§ TASK DIRECTIONS
Reproduce the lines of the records below word for word, from the start of the records through the line that contains "Action: (490, 741)", including that line. Leave the pictures out of your answer.

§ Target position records
--------------------

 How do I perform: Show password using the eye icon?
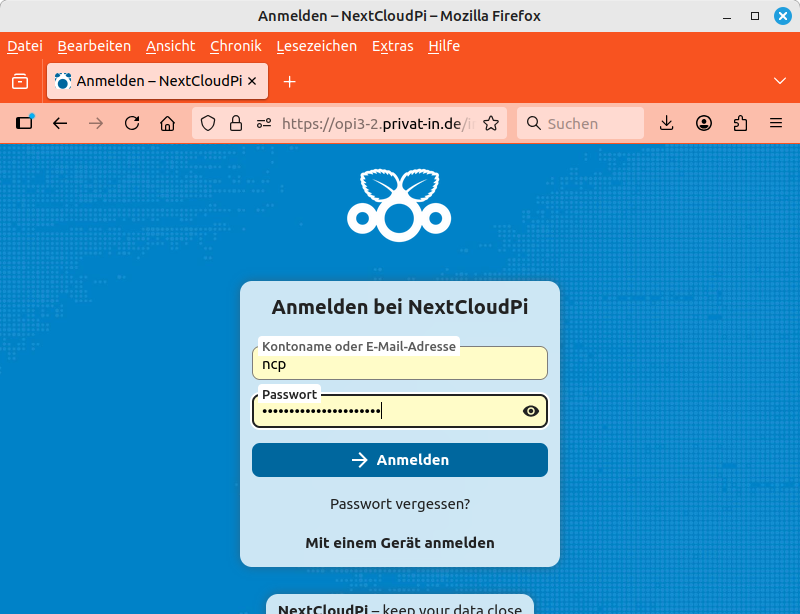[531, 411]
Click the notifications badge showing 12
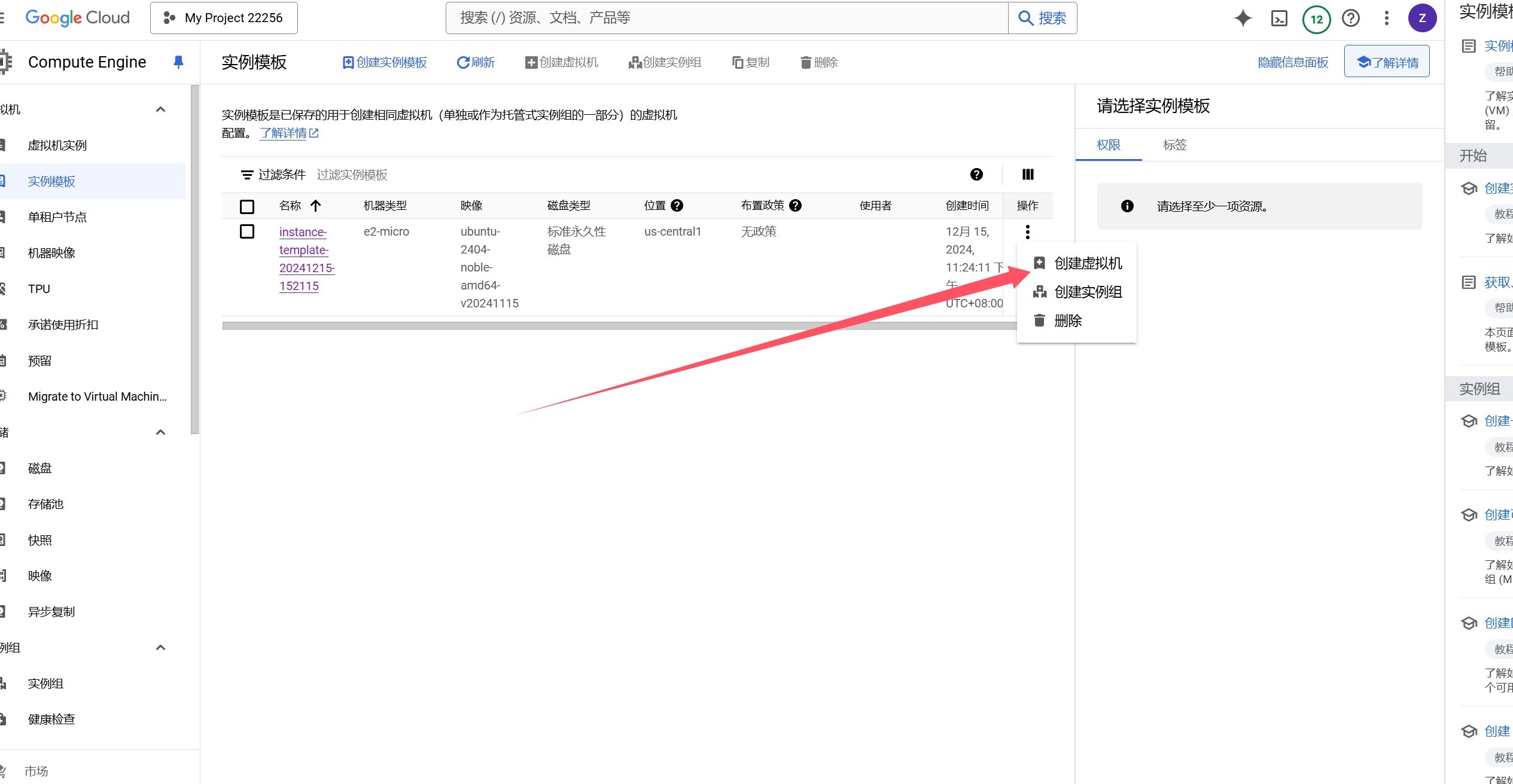Image resolution: width=1513 pixels, height=784 pixels. click(1316, 19)
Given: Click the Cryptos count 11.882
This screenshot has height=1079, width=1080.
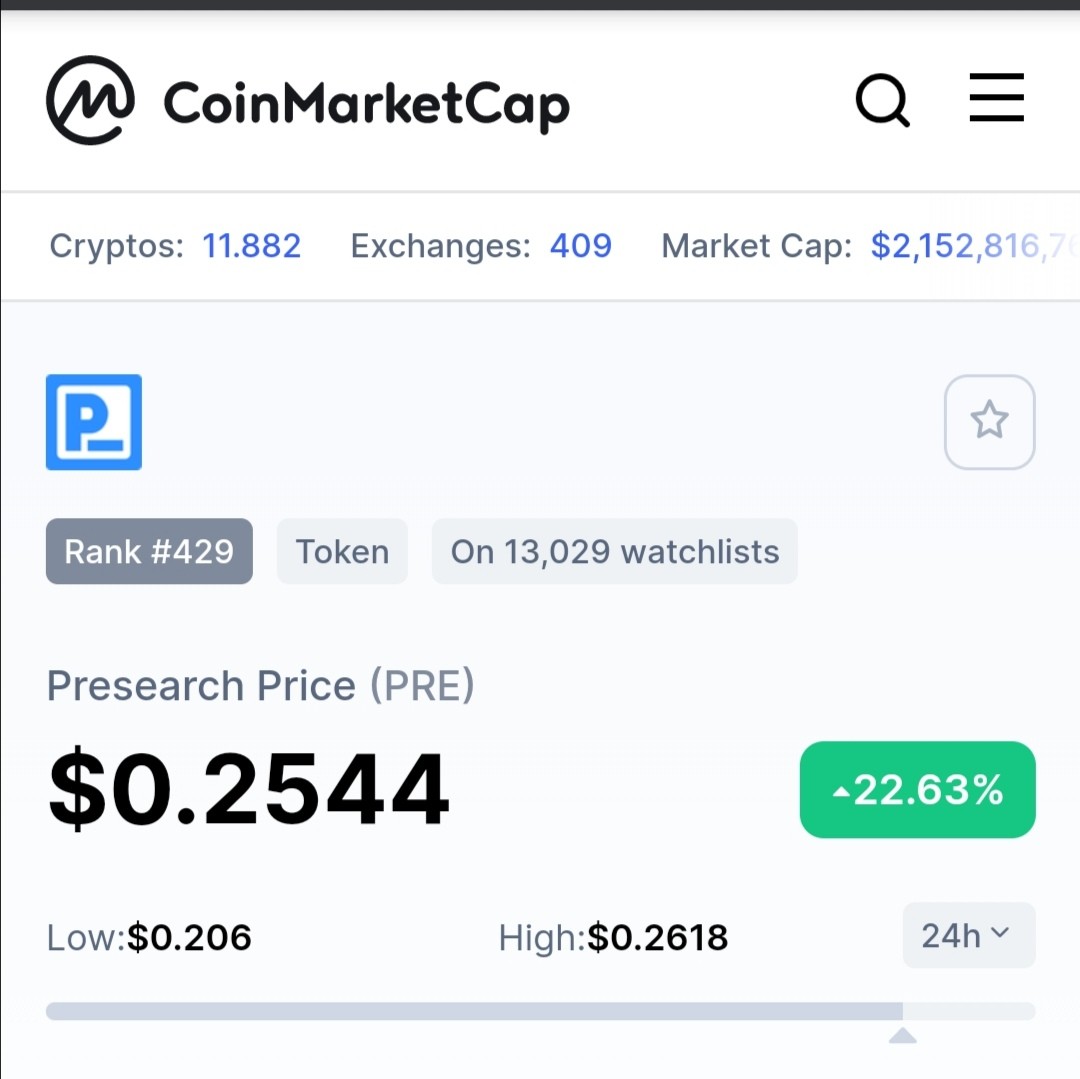Looking at the screenshot, I should (x=251, y=246).
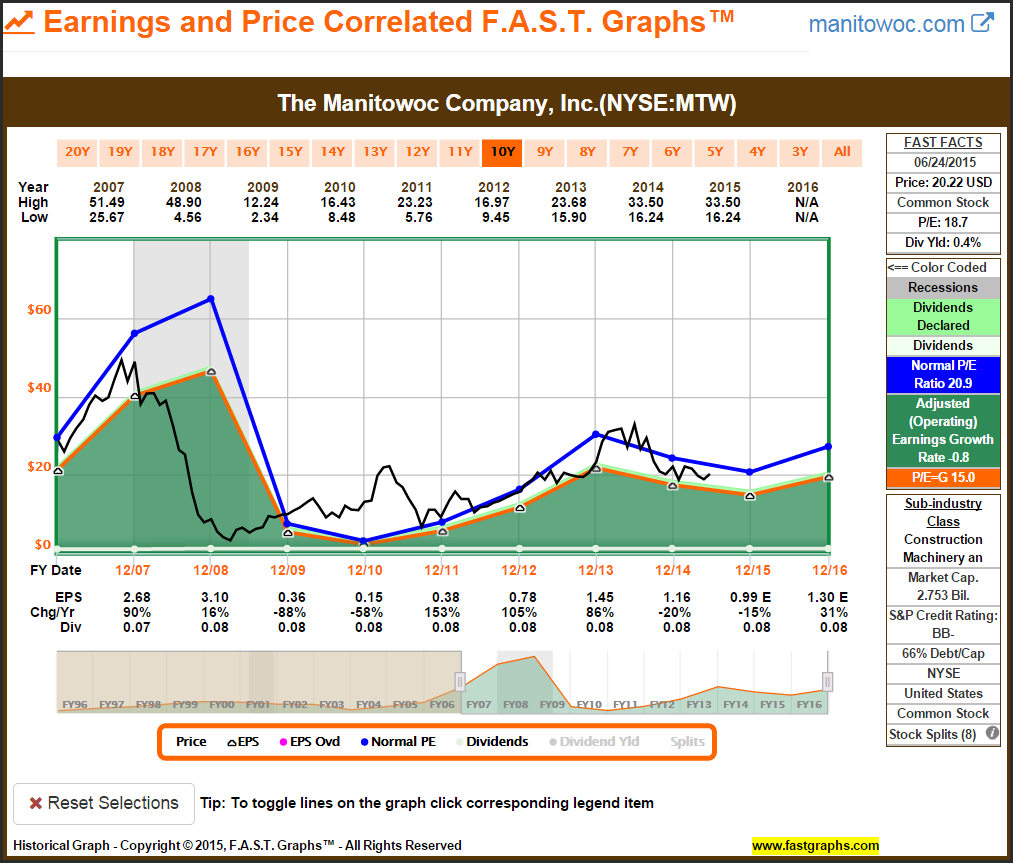
Task: Toggle Dividends legend item
Action: (490, 741)
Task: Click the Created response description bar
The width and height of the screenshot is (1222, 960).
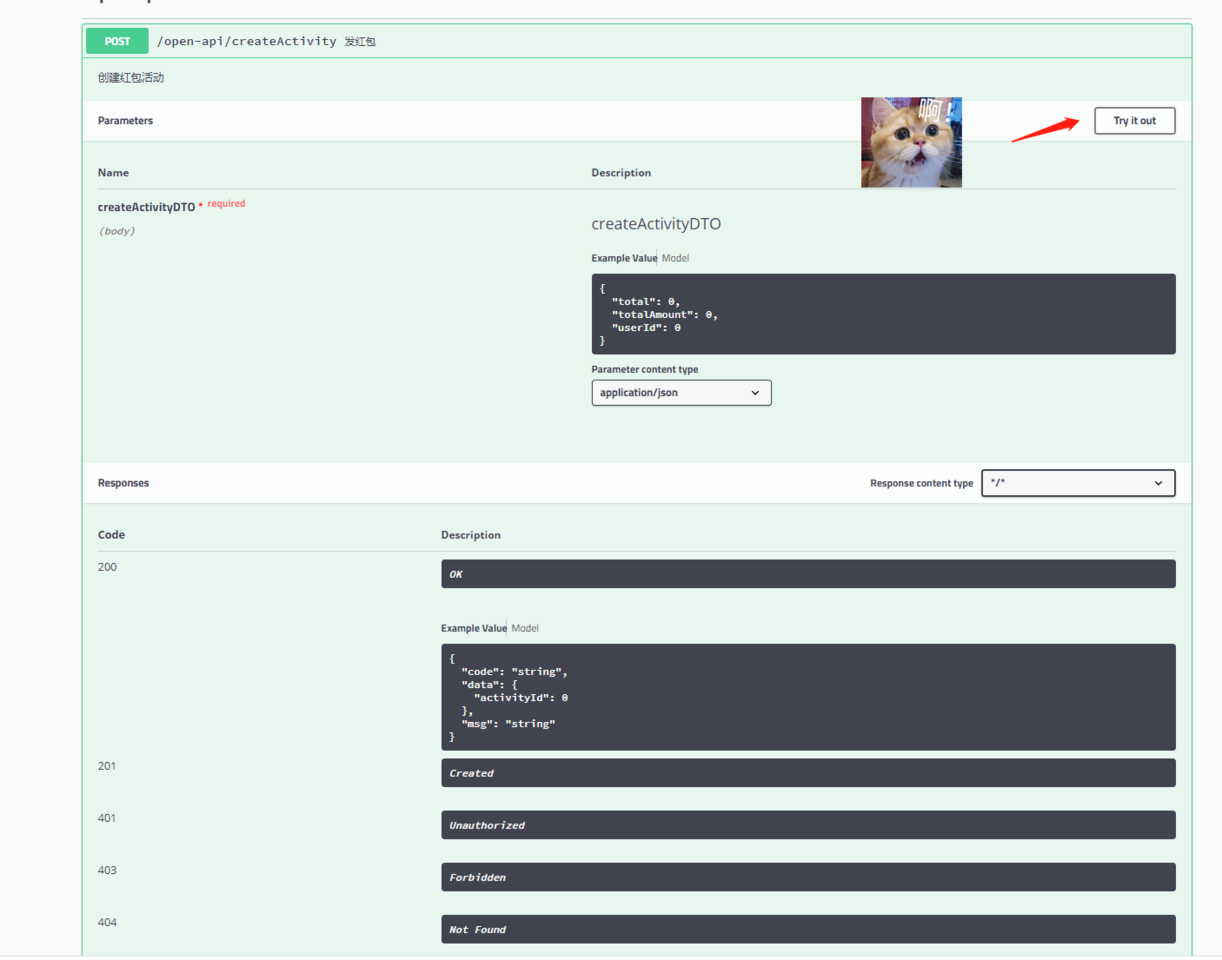Action: [808, 773]
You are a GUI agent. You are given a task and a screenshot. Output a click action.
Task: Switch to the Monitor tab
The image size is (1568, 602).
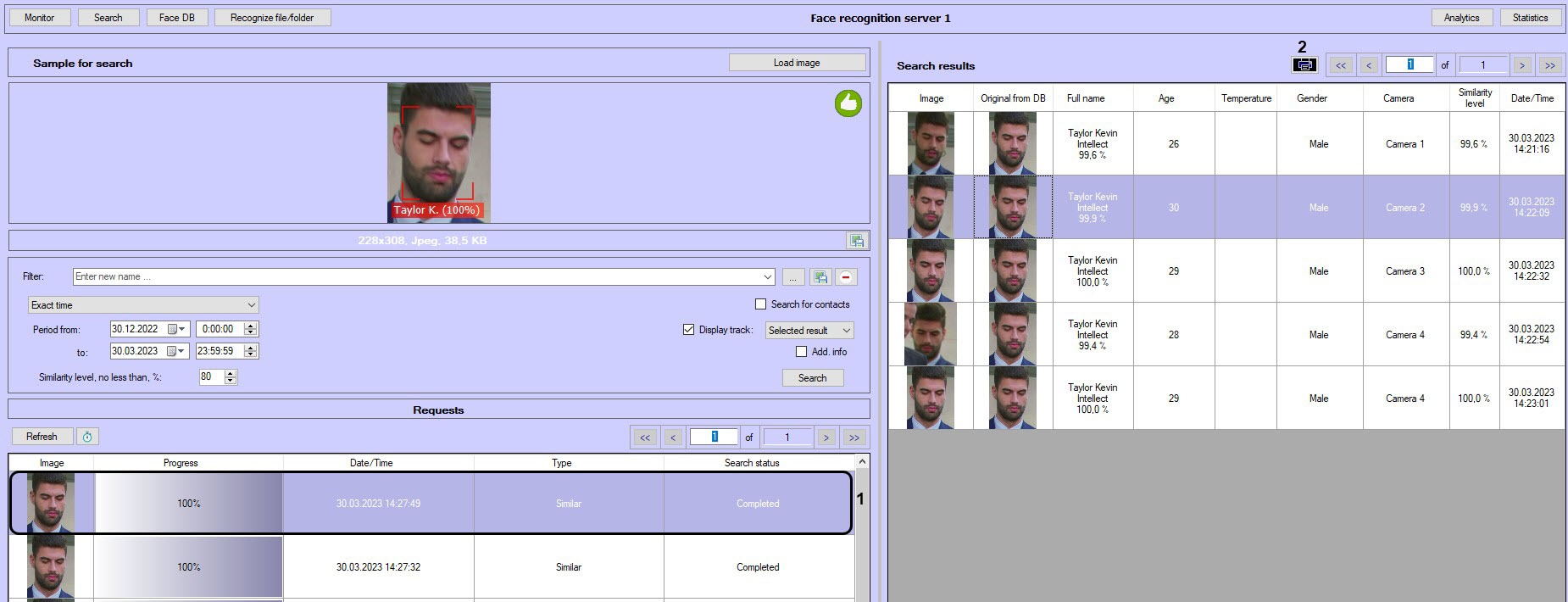click(39, 18)
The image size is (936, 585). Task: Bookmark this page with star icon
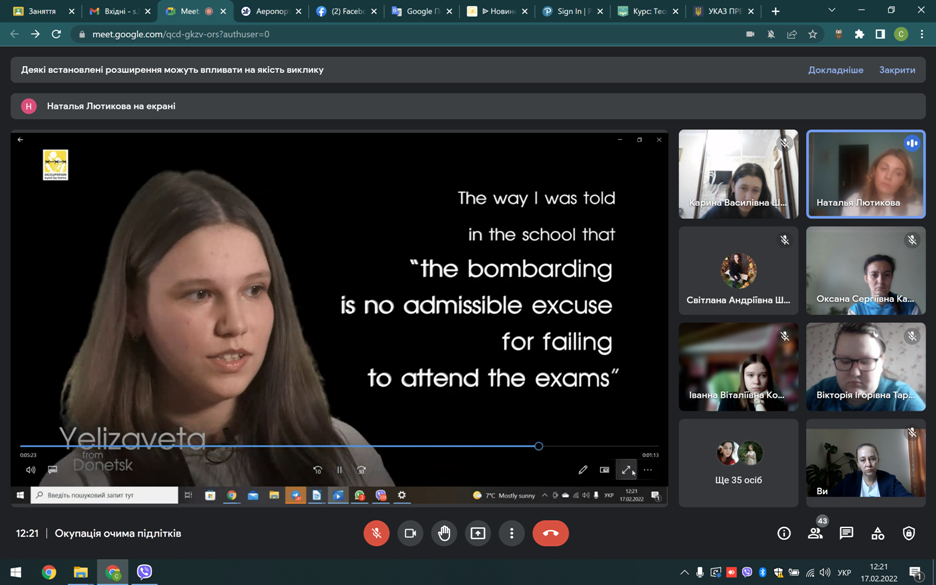813,34
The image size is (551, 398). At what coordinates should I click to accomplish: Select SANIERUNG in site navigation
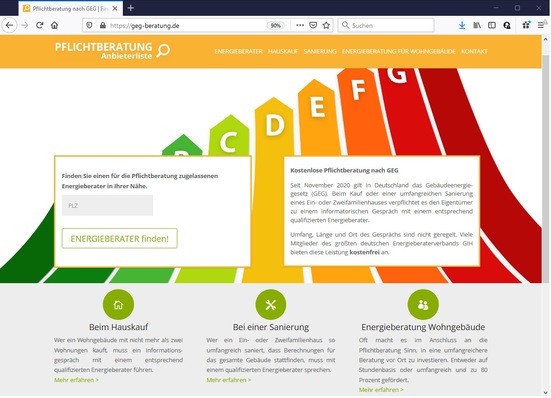click(320, 51)
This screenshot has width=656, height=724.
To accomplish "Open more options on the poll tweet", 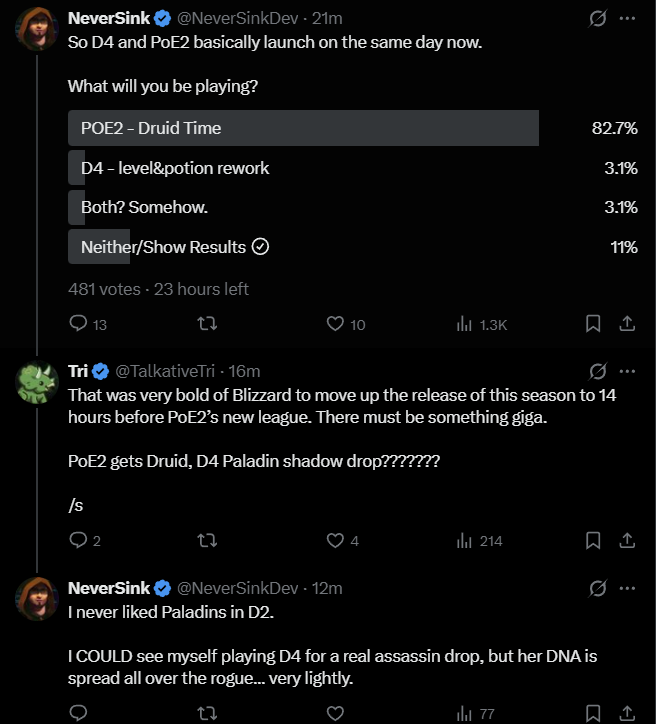I will tap(627, 18).
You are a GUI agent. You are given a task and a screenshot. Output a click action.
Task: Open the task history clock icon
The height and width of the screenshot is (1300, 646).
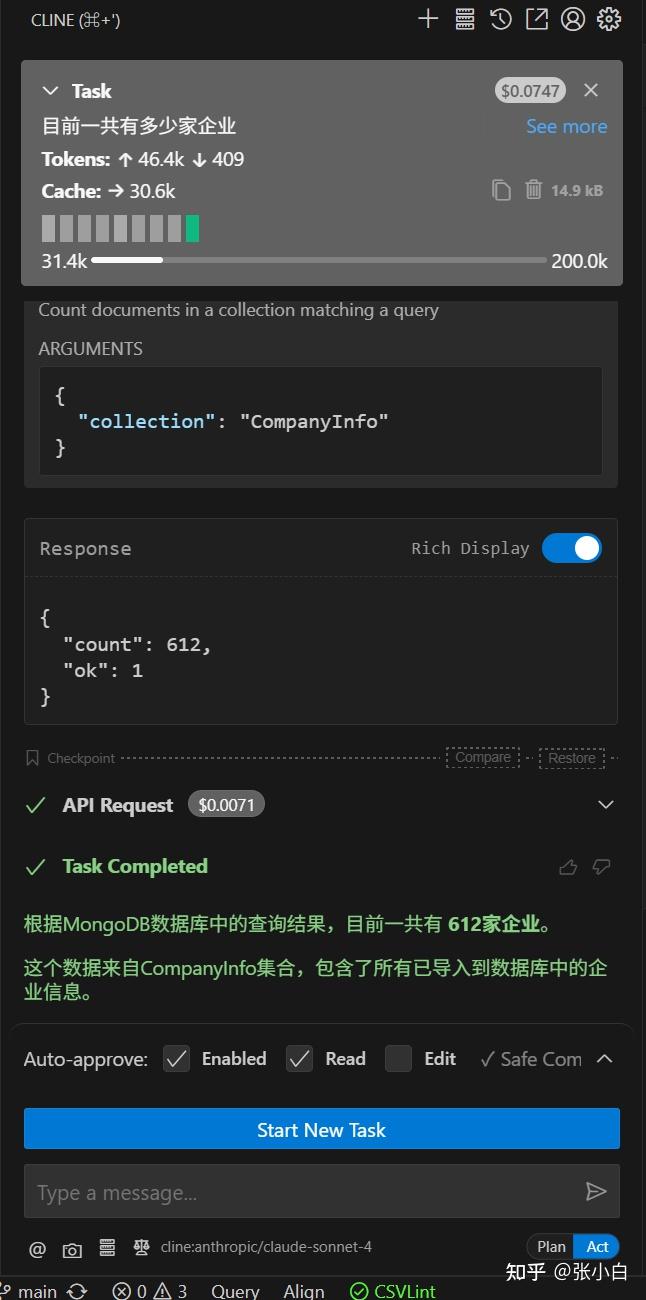pyautogui.click(x=500, y=19)
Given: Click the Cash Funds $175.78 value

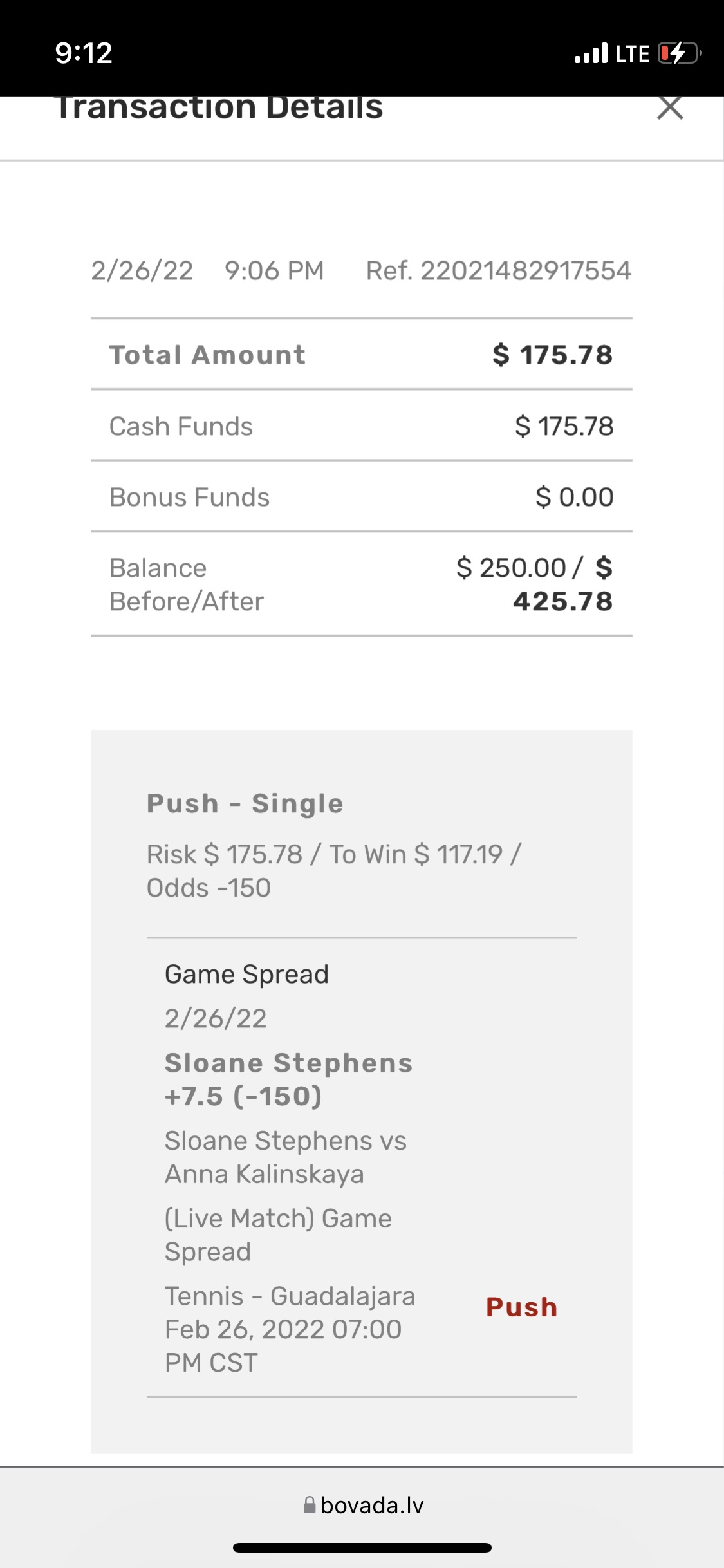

--------------------

§ RESPONSE TO THIS TASK
 How do I perform: Show password using the eye icon?
[531, 411]
Click the notifications badge showing 12
Image resolution: width=1513 pixels, height=784 pixels. click(1316, 19)
Given: Click the Cryptos count 11.882
This screenshot has height=1079, width=1080.
Looking at the screenshot, I should (x=251, y=246).
Task: Toggle Dividends legend item
Action: (490, 741)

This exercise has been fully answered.